Nothing but the lines from the one containing "You are a computer-use" through the end of the data below should appear in the answer, each exact and free of pictures.

==============================

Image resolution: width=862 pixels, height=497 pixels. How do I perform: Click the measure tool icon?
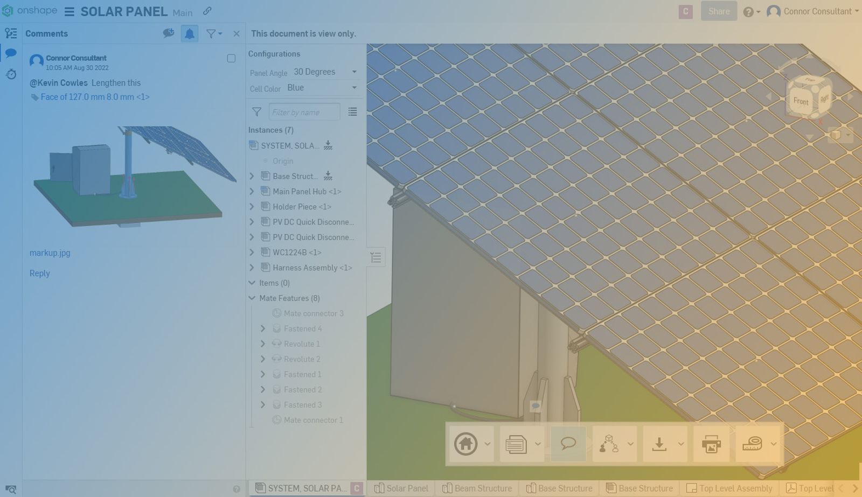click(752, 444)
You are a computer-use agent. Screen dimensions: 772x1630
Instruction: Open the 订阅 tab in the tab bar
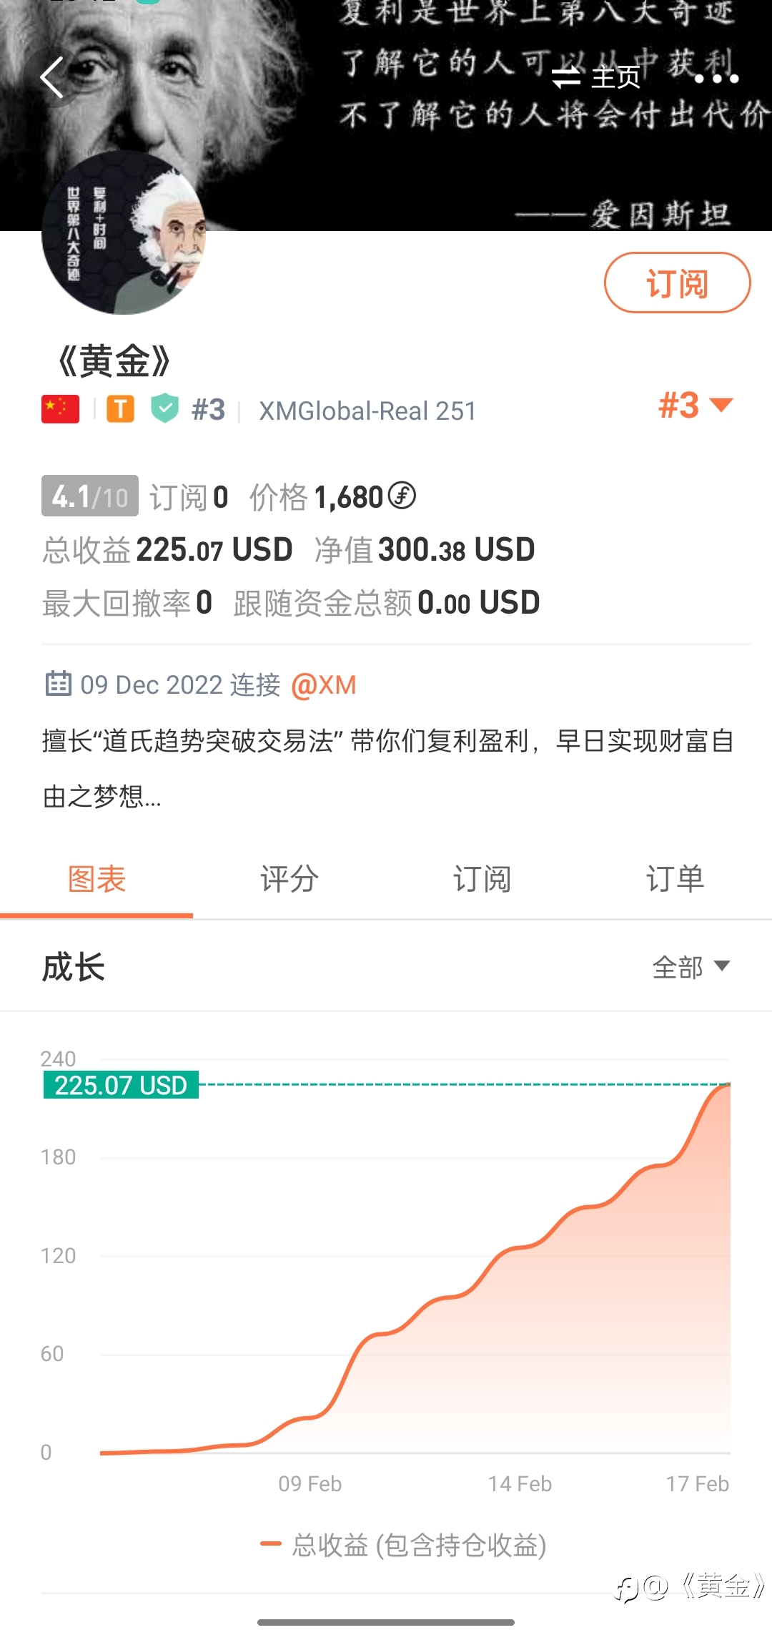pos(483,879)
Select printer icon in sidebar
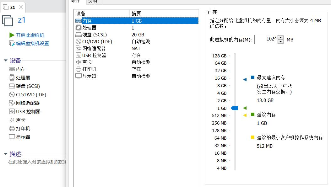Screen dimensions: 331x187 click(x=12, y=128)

==============================

- YOUR SOLUTION -
You are a computer-use agent. Screen dimensions: 772x1630
Instruction: Open the 订阅 tab in the tab bar
pos(483,879)
Select printer icon in sidebar
Screen dimensions: 331x187 click(x=12, y=128)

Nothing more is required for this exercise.